En nuestra sociedad, resulta inconcebible que un servicio tan fundamental como el médico a domicilio haya sido eliminado, dejando desprotegidos a los pacientes más vulnerables, especialmente a aquellos que, por su condición física, no pueden desplazarse a una consulta.
Recientemente, he vivido en primera persona la angustia de no poder contar con la atención médica en casa para mi madre, quien está encamada y sin fuerzas para caminar.
Al llamar para solicitar asistencia, me informó que Asisa había eliminado el servicio de médico a domicilio y que, en su lugar, sólo se disponía de ambulancias, un recurso claramente insuficiente para una atención adecuada y continua.
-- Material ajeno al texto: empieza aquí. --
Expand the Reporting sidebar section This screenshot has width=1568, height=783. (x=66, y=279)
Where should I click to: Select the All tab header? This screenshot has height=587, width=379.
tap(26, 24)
Esta medida no sólo es inhumana, sino que refleja una falta de sensibilidad hacia las personas con movilidad reducida y sus familias, quienes necesitan un apoyo sanitario especializado y personalizado en su entorno.
La ausencia de médicos y enfermeros a domicilio implica un retroceso en la calidad de la atención sanitaria, poniendo en riesgo la salud de quienes más dependen de ella.
Es imprescindible que las autoridades consideren la importancia de este servicio y actúen para restablecerlo cuanto antes. La salud es un derecho que debe garantizarse con dignidad y eficiencia, especialmente para quienes no pueden valerse por sí mismos.
No podemos permitir que decisiones administrativas privadas a los más necesitados de una atención básica y fundamental.